## Stated problem
Please rewrite the stretch of the records from the line containing "How do I perform: Click the Mystery" through the line containing "coord(41,804)" with "Standard brush" changed to "Round brush", keeping everything else the same.

Click-target records
- - - - - - -

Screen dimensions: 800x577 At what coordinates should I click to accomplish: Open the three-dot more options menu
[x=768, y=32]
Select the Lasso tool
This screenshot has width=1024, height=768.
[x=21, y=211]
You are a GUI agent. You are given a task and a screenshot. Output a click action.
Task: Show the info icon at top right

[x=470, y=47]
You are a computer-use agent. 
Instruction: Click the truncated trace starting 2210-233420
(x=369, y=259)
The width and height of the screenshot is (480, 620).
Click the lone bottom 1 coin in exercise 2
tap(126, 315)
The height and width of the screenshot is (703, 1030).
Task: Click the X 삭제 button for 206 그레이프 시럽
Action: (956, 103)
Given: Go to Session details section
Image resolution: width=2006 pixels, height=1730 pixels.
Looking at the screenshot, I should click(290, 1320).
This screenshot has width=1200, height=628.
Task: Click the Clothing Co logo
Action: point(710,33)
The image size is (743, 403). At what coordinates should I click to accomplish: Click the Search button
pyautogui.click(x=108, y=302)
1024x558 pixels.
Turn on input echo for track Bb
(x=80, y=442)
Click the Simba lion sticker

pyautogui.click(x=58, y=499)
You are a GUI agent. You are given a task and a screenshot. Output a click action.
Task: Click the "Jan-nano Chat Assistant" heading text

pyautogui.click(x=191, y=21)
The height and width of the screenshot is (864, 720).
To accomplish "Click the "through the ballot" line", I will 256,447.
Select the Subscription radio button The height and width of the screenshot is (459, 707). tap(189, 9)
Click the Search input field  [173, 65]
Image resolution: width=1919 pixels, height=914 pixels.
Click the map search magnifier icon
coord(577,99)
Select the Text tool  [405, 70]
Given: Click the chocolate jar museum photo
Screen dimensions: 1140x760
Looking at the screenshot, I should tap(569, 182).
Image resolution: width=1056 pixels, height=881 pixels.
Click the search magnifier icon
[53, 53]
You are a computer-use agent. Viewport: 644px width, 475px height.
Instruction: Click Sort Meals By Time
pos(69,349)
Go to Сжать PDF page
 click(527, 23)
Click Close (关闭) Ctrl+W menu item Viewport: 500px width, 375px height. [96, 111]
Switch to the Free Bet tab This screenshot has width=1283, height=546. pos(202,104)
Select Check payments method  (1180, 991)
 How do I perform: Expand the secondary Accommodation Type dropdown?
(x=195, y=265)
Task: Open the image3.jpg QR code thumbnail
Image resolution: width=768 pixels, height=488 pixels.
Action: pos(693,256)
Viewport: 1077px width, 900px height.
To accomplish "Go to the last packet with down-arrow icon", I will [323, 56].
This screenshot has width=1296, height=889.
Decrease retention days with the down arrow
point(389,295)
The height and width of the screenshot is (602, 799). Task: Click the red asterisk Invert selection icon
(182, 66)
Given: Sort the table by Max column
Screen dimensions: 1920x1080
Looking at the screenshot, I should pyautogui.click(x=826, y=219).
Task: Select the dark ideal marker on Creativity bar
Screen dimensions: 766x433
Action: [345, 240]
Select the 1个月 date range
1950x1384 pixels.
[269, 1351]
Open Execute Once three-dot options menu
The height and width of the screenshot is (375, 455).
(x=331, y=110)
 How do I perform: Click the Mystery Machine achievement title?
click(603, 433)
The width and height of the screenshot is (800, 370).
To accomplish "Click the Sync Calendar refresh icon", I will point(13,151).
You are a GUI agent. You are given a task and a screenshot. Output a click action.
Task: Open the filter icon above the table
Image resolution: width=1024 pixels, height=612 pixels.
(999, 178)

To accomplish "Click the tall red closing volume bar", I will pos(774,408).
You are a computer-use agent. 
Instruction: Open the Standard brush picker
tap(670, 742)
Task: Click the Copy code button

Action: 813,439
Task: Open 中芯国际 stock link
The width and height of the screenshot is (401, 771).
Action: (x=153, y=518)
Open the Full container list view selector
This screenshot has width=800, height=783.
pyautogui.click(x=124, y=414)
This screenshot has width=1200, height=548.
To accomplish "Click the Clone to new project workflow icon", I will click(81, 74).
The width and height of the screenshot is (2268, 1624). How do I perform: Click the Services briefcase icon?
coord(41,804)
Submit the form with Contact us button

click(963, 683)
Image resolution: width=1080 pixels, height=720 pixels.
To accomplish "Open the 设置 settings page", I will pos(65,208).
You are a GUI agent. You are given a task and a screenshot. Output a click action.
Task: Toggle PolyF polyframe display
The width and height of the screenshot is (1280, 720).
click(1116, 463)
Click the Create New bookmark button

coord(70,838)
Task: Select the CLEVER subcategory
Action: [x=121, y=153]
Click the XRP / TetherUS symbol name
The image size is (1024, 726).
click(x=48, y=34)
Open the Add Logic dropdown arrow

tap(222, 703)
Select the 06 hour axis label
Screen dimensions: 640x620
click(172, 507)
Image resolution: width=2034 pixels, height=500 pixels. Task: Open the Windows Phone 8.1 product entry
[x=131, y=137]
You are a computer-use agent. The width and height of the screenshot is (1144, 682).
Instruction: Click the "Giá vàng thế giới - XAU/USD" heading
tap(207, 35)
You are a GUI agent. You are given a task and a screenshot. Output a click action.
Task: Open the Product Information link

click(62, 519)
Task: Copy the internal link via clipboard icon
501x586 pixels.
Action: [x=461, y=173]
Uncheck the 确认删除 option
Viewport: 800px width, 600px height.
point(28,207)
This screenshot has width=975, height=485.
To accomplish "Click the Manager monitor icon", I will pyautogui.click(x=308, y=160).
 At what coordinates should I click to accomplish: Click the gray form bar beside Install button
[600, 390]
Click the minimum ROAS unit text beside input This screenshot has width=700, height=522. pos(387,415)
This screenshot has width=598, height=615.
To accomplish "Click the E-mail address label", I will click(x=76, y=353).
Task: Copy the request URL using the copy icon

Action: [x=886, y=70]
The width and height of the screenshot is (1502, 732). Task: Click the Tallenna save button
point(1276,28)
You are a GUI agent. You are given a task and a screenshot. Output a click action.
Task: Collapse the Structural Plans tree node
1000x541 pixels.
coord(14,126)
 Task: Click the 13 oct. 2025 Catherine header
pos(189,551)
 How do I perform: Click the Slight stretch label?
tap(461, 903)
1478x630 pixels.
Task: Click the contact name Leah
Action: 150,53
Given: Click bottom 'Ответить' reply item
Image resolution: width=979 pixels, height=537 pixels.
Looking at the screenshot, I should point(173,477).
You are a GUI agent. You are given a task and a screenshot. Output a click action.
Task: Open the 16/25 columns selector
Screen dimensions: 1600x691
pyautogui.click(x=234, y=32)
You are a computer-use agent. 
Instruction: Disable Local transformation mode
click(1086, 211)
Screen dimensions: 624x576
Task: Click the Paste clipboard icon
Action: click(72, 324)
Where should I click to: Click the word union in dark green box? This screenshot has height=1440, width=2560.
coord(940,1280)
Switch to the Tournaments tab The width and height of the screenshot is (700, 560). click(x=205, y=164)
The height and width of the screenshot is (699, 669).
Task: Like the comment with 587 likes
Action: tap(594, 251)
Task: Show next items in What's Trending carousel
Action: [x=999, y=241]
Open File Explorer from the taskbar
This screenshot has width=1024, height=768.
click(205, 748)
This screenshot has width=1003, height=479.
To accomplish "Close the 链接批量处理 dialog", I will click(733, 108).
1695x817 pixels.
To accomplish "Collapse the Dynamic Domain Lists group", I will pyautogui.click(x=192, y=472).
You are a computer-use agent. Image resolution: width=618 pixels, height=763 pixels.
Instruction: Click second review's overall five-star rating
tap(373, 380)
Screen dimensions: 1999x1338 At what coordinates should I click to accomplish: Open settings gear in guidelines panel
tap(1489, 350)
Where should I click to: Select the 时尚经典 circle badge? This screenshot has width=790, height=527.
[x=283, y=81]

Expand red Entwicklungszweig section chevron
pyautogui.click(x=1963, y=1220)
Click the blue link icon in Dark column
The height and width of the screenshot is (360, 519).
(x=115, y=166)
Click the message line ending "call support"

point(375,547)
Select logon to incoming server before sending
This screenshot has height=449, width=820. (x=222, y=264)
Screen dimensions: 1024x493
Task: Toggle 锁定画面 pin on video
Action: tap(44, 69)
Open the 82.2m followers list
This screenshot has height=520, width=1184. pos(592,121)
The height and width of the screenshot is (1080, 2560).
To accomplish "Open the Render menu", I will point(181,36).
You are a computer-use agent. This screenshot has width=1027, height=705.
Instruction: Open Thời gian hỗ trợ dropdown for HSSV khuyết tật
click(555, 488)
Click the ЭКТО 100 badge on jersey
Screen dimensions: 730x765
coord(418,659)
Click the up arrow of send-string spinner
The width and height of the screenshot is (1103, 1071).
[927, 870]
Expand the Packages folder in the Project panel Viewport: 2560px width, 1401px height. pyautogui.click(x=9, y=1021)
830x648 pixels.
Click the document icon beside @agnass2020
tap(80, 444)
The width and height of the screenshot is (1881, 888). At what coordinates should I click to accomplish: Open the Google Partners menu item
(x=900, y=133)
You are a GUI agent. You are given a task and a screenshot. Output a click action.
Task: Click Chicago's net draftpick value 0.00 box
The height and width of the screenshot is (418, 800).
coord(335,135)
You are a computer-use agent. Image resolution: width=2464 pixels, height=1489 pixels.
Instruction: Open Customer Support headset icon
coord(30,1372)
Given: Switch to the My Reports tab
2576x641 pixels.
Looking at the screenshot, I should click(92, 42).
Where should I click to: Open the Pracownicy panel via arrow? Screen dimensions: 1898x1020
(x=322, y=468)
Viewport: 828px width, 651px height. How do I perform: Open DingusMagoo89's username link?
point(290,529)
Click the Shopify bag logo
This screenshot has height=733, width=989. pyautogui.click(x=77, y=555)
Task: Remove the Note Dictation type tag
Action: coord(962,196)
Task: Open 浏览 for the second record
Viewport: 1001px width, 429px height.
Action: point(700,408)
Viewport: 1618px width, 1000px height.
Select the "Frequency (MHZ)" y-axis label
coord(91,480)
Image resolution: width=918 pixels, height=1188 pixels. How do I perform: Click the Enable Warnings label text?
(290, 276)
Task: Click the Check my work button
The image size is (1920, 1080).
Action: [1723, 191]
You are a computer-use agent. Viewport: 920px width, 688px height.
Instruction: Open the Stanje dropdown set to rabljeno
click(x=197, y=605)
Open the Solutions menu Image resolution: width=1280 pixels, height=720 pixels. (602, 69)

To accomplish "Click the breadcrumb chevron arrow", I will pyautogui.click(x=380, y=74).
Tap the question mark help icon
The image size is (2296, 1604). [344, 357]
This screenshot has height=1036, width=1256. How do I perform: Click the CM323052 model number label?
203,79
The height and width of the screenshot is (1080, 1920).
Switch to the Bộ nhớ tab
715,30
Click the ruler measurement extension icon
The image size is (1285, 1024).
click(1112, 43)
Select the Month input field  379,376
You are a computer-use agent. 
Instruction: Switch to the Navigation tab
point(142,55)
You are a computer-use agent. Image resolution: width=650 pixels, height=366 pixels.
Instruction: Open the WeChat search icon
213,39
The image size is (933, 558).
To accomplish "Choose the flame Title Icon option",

- - - - - - -

## Solution for this task
 How do I perform: Click the Mystery Machine achievement title?
click(603, 433)
The width and height of the screenshot is (800, 370).
To accomplish "Click the Sync Calendar refresh icon", I will point(13,151).
You are a GUI agent. You are given a task and a screenshot. Output a click action.
Task: Open the filter icon above the table
Image resolution: width=1024 pixels, height=612 pixels.
(999, 178)

To accomplish "Click the tall red closing volume bar", I will pos(774,408).
You are a computer-use agent. 
Instruction: Open the Round brush picker
tap(670, 742)
Task: Click the Copy code button

Action: 813,439
Task: Open 中芯国际 stock link
The width and height of the screenshot is (401, 771).
Action: (x=153, y=518)
Open the Full container list view selector
This screenshot has width=800, height=783.
pyautogui.click(x=124, y=414)
This screenshot has width=1200, height=548.
To accomplish "Click the Clone to new project workflow icon", I will click(81, 74).
The width and height of the screenshot is (2268, 1624). How do I perform: Click the Services briefcase icon?
coord(41,804)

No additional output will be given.